McDaniels pointed out that a player with the size, power and mobility of Newton changes things.

“It’s certainly not something I’m used to using a lot, but you’re using some of the strengths of your players on the field that you can use, to try to move the ball and score points,” he said. he said. “That’s what that means relative to mobility at the QB position, size and power, speed, length, height with receivers … you go through the same thing many different times.”

Newton, McDaniels said, is the same as any other player who brings a unique talent.

‘I remember when you got a new receiver group … our receivers changed a lot in terms of some of them were bigger … Randy Moss was a bigger boy and then we had some smaller boys like Wes Welker and Danny Amendola , and then you have tight ends that are faster right-handed players and then you have guys like Gronk and those kinds of players, ‘he pointed out.

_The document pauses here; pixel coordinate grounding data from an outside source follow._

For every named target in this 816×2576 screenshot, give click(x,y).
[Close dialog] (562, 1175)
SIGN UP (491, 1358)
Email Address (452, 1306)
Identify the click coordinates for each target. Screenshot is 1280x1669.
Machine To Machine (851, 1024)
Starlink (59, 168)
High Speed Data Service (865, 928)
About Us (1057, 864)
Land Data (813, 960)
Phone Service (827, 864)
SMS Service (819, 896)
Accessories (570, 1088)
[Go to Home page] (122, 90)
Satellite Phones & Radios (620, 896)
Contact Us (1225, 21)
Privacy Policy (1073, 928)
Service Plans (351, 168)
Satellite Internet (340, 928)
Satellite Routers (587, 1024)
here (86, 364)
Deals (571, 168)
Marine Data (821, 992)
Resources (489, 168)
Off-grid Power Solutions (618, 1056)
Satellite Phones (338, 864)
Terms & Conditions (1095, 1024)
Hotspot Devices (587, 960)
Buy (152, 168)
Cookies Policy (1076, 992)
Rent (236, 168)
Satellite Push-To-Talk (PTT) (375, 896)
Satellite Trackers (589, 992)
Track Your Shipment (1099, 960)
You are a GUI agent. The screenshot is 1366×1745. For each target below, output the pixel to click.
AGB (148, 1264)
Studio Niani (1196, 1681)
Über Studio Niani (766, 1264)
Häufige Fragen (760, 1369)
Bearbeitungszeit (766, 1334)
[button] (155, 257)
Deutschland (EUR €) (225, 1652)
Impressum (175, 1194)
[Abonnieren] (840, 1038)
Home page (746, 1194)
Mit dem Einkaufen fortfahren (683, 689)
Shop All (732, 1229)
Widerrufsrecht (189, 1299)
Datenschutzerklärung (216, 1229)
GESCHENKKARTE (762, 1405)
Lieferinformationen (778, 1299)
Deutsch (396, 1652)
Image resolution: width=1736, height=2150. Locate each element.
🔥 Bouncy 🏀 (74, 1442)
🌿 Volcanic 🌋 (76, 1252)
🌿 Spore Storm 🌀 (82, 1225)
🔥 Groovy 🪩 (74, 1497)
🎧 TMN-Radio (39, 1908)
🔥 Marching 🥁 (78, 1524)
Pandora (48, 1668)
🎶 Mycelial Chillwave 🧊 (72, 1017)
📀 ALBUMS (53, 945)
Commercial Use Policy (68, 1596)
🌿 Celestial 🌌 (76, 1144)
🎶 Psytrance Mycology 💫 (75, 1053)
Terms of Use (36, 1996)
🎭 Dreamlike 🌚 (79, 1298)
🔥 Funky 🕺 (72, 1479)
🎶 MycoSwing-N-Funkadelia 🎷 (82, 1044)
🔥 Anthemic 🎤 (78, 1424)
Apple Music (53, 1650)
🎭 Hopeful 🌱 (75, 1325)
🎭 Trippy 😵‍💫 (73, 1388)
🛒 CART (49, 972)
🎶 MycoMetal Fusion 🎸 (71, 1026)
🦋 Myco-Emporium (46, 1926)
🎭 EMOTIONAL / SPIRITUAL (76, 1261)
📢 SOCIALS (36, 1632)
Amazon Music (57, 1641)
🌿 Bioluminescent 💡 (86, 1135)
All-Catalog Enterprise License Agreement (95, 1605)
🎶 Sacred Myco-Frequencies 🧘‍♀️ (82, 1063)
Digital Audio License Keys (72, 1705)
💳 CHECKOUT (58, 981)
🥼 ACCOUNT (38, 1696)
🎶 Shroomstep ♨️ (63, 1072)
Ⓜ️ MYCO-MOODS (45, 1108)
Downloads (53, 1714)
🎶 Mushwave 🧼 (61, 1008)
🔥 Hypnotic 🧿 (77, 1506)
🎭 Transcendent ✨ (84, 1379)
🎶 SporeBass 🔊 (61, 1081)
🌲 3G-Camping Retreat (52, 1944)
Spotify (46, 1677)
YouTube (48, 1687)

‘No matter what the position is, I think you’re trying to use their strengths to make them good plays and if that’s something we can figure out how to do well and do comfortably and feel like we can get the ball rolling. move and be productive then we will work as staff to figure out how that works best, and try to use it when we can. ”

In other words, if you have a player with a superpower – Moss’ speed, Welker’s speed, Gronk’s size, Brady’s brains, Newton’s power – you are tapping into that superpower. ASAFP.